Wenn einer sich entschuldigt dafür, dass er einem Ungemach bereitet hat, stellt das eine Art Gleichheit her – das kann man annehmen. Wenn einer einem Ungemach bereitet und am Ende, wenn man dessen ungeachtet zurande gekommen ist, "Respekt" sagt, ist das etwas anderes. Das Verhältnis bleibt ungleich, der Ungemachschaffer bleibt oben. Er verteilt und gewährt den Respekt. "Mangelnder Respekt", schreibt der US-Soziologe Richard Sennett, "mag zwar weniger aggressiv erscheinen als eine direkte Beleidigung, kann aber ebenso verletzend sein".
Und was heißen die Pläne eigentlich für diejenigen, die, aus was für Gründen auch immer, ihr Leben ohne lückenlose Erwerbsbiografie verbracht haben, die also diejenigen sind, von denen man die Respekt-Rentner abzugrenzen trachtet? Hier Respekt, da – leider nein? Auch das ist vielleicht nicht ganz glücklich.

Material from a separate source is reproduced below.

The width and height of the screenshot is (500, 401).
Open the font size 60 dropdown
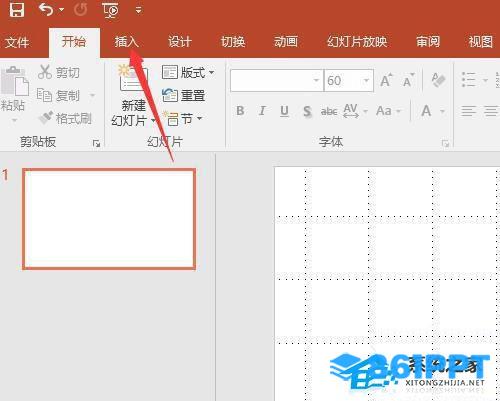tap(366, 80)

Es ist mit dem Respekt wie mit den Plänen zur Lebensleistungsrente. Es schwingt eine gewisse Gönnerhaftigkeit darin mit, zumindest die Ansicht, darüber befinden zu können, was Respekt verdient, was eine Lebensleistung ist, was ja auch eine Anmaßung ist.
Es geht bei der Rentenfrage nur um einen Aspekt des Lebens: das Arbeitsleben. Die Politik sollte in all ihrem völlig richtigen Bemühen darum, Ungerechtigkeiten auszugleichen, nicht die falschen Begründungen dafür suchen.
Und sie sollte ihre Mühen nicht in Worte kleiden, die so viel Wertung enthalten. Das steht ihr nicht zu, das ist wahrlich übergriffig.
Ein Leben lang arbeiten und dann so gut wie nichts am Ende davon haben, ist eine offensichtliche soziale und arbeitsmarktpolitische Unwucht und gehört geändert. Mit Respekt oder nicht, mit Lebensleistung oder nicht, hat das aber nichts zu tun.